L’idea è quella di creare un ambiente il più possibile famigliare, dove sia possibile una varietà di ambienti e atmosfere: luoghi di socialità e incontro, o di intimità e raccoglimento, a seconda dei diversi stati d’animo degli ospiti. Il design si ispira all’impianto del chiostro monacale ed è caratterizzato da una serie di contrasti: estroverso-introverso, aperto-chiuso, chiaro-scuro. All’impianto funzionale e flessibile, connotato da un nucleo attorno a cui si distribuiscono gli spazi terapeutici, di consulenza e confronto, di socialità e di relax, si aggiungono elementi di design e arredo dal sapore “domestico”: il camino, il pianoforte, l’illuminazione diffusa, le armadiature a muro, gli spazi verdi mirano a evocare un senso di calore e a irradiare fiducia e ottimismo. I fronti sono bivalenti. Verso University Medical Centre Groningen, la facciata “istituzionale” è un involucro massivo in laterizio con sottili fenditure vetrate; sul fronte più “privato”, la facciata prospiciente il giardino è smaterializzata, grazie alle ampie vetrate e ai pergolati di legno che lasciano filtrare il giardino con il canneto, invitando a sperimentare il passaggio delle stagioni. Anche qui, laterizio negli involucri e legno negli interni e negli spazi comuni all’aperto evocano atmosfere morbide e avvolgenti.

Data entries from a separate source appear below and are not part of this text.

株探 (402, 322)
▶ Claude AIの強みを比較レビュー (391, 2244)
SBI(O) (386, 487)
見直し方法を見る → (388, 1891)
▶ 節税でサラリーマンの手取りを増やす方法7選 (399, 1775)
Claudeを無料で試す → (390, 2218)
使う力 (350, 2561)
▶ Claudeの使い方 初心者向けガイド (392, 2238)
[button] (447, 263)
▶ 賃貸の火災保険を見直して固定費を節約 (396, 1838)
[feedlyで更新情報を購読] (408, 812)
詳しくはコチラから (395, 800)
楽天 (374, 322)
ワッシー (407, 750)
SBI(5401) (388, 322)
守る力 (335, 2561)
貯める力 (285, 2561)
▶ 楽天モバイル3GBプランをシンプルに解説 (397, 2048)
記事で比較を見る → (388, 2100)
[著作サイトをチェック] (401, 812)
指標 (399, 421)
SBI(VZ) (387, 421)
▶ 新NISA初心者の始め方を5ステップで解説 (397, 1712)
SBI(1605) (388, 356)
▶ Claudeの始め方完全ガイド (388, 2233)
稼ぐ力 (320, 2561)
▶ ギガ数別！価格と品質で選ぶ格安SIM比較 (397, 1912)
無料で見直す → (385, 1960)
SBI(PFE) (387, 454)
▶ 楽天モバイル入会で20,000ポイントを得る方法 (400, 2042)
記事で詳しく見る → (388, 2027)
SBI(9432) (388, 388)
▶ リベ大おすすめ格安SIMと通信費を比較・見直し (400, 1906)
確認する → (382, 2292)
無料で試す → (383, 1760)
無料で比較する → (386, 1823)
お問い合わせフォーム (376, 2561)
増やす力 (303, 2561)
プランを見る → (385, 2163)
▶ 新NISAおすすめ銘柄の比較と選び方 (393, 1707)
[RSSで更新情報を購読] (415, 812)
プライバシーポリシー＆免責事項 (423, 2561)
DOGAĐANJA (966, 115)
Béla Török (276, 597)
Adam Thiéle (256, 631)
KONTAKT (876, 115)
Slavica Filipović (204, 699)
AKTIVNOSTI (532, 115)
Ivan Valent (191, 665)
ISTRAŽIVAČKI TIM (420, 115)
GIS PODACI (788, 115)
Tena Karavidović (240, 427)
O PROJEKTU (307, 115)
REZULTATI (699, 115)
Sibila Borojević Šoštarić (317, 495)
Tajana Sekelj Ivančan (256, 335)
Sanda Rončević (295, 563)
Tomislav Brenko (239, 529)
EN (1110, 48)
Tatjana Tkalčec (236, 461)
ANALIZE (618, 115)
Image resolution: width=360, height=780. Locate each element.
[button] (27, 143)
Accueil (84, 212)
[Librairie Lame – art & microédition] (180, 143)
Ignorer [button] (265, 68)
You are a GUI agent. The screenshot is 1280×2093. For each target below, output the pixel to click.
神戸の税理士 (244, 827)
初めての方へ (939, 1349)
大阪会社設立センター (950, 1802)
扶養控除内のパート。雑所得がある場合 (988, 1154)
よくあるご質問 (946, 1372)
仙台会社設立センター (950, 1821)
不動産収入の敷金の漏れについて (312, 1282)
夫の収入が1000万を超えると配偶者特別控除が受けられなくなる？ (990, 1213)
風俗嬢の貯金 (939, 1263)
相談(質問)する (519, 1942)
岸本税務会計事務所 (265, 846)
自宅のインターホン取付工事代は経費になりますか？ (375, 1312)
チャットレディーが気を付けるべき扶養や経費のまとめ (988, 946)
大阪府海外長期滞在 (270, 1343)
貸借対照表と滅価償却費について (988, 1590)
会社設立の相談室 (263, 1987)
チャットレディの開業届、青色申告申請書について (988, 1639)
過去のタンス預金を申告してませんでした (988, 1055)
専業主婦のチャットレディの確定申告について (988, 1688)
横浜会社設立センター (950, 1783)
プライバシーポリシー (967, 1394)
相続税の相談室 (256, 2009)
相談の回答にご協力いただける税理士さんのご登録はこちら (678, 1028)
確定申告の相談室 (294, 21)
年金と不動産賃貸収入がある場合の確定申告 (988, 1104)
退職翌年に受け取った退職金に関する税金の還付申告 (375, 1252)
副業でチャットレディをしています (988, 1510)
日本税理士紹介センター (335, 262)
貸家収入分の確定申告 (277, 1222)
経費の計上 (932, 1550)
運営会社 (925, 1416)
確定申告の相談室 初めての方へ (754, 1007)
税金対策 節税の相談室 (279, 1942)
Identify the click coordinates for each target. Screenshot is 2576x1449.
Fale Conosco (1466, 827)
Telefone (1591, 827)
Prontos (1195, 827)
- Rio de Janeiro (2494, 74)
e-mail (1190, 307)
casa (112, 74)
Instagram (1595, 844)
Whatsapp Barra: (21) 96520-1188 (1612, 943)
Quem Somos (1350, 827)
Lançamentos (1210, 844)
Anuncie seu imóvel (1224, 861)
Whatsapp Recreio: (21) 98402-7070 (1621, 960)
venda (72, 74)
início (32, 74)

“The designs of Marlies Rohmer are tender and made with love”: così recita il report della Giuria dell’Amsterdam Prize for the Arts 2008, assegnato al Suo studio. Pensa che il fatto che lei è una professionista donna possa aggiungere un plusvalore al fare architettura?
Direi di no, non ne farei proprio una questione di genere. Con lo Studio abbiamo progettato opere di grandi dimensioni e interventi minuti, affrontando con entusiasmo le sfide più diverse. Non sono affezionata a un “genere” nel progettare. Il mio concetto di architettura si fonda su un’idea di spazio in cui si sta bene come in una “casa”; in cui si impara, ci si cura e si guarisce; un’architettura che mantenga nel tempo immutati integrità formale e costruttiva e il dialogo con il contesto, senza essere un oggetto avulso e autoreferenziale.
Un’architettura tutt’altro che concettuale ma calata concretamente nei bisogni materiali e immateriali di chi la vive. Un’architettura dove la normalità è un valore. Questo approccio è proprio di un’etica della professione in senso lato, senza prerogative di genere.